SUPPLIED RECORDS:
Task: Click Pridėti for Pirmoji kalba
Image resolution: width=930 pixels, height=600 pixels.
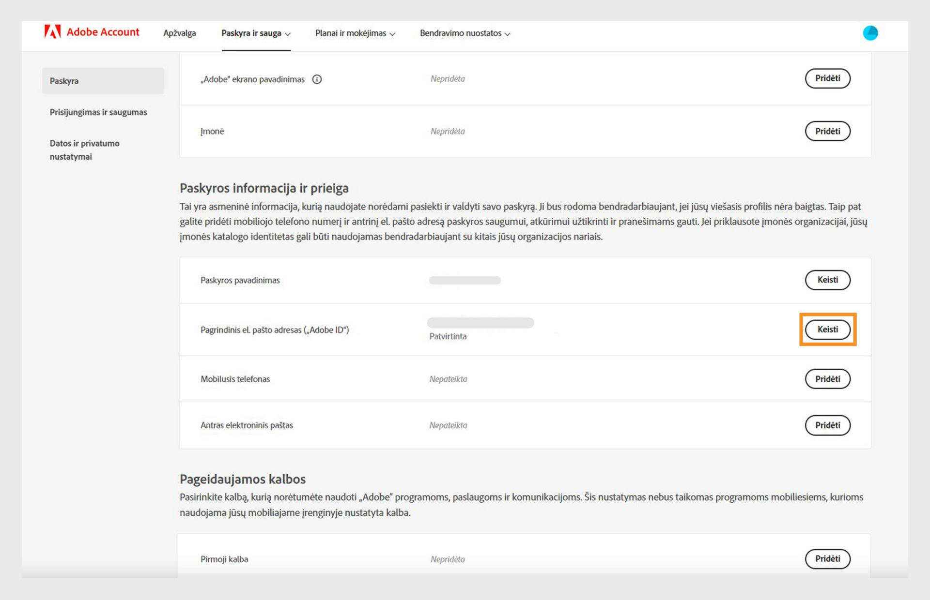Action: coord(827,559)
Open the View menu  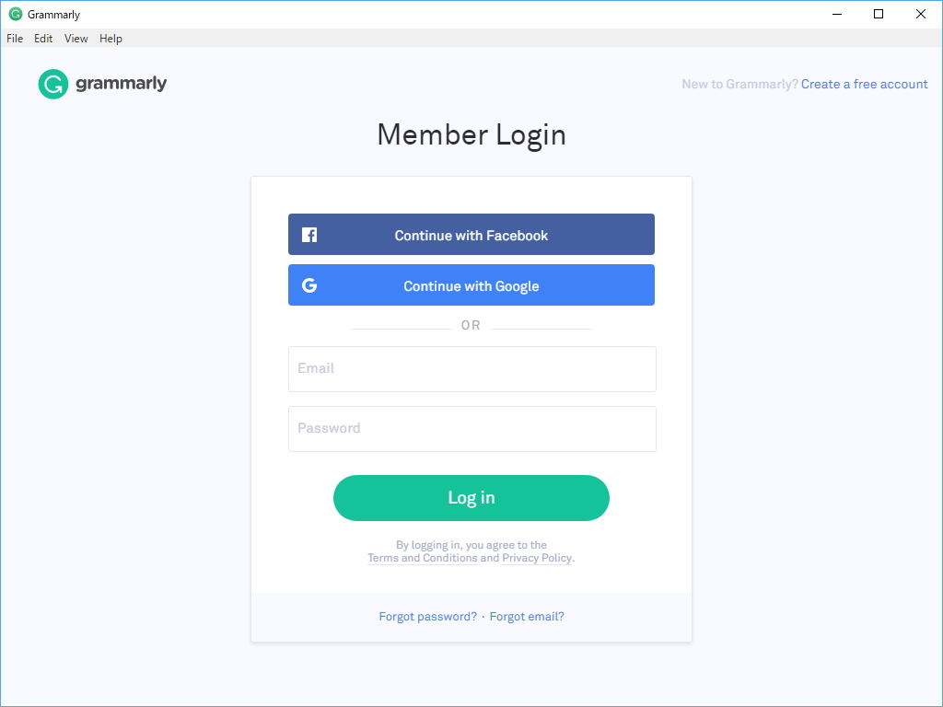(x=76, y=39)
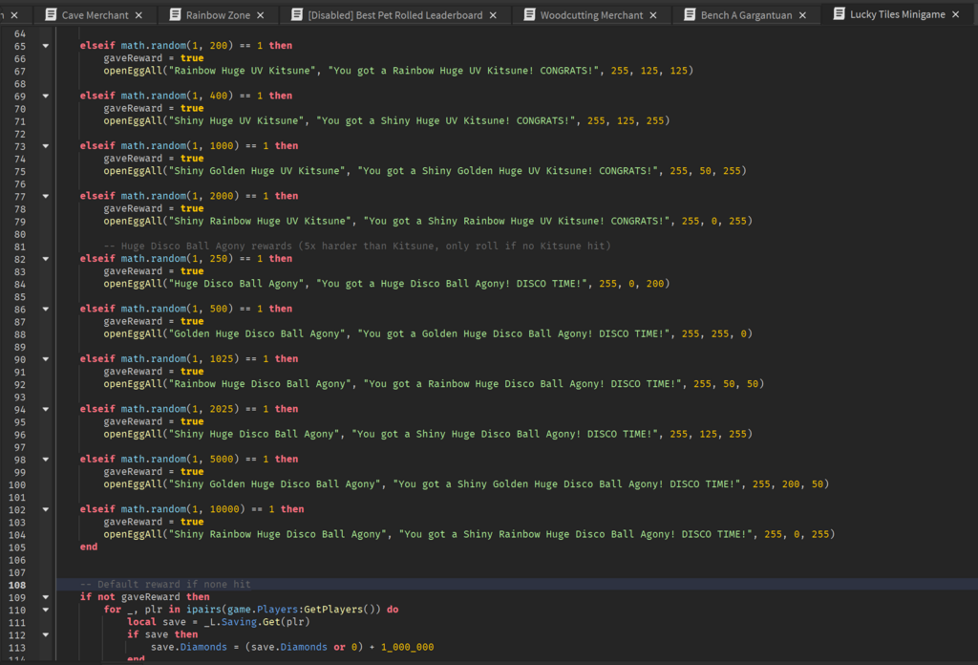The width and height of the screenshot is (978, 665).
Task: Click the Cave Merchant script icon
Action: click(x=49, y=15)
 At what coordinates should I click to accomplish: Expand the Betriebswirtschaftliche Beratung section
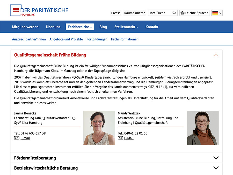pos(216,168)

==

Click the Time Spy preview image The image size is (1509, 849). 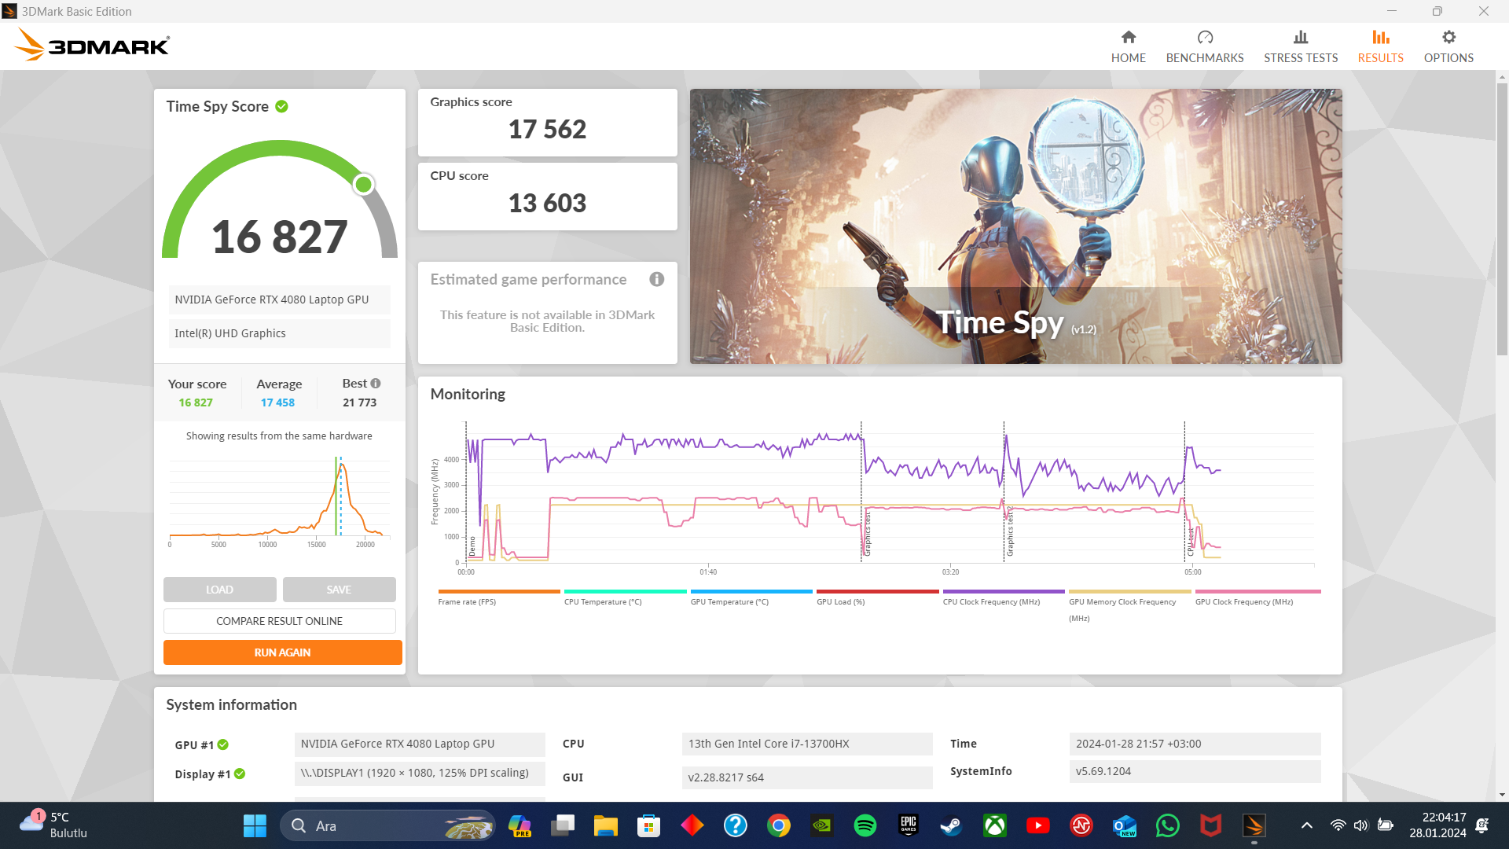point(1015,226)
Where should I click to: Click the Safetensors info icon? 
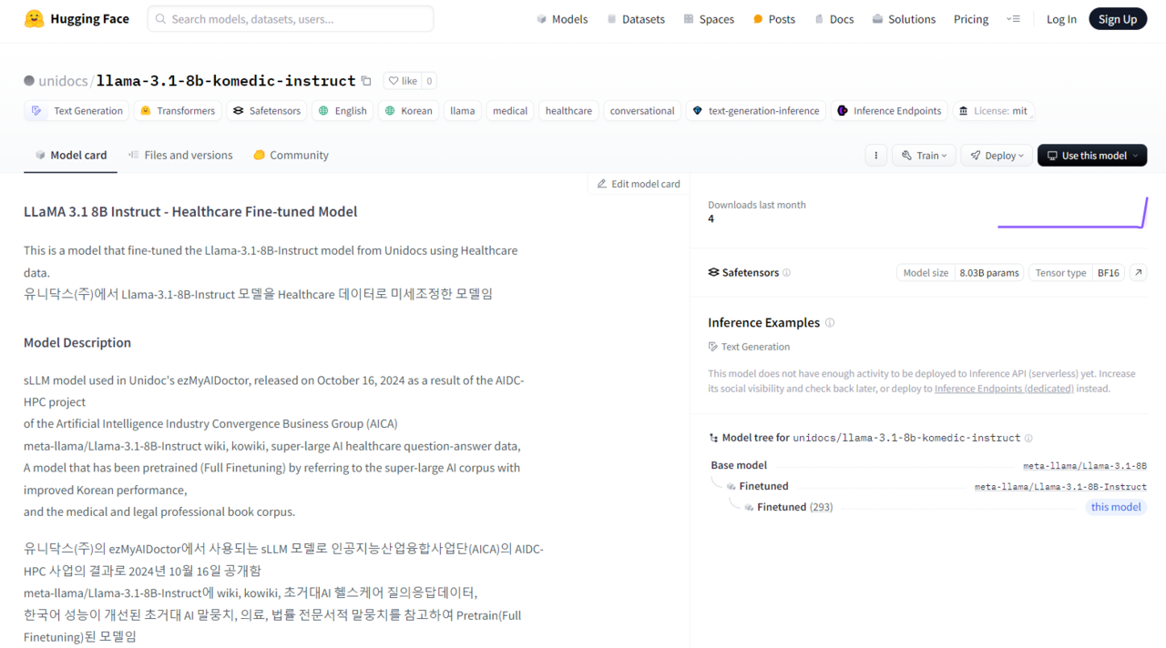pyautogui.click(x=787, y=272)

GIVEN INSTRUCTION: Add -23 to every coordinate in the answers and give all the lines again, requests included, starting with the line that contains "At what coordinates" and going on through the line that contains "pos(216,168)". Leave the pictures out of the answer.

FINISHED ANSWER:
 At what coordinates should I click to accomplish: Expand the Betriebswirtschaftliche Beratung section
pos(193,145)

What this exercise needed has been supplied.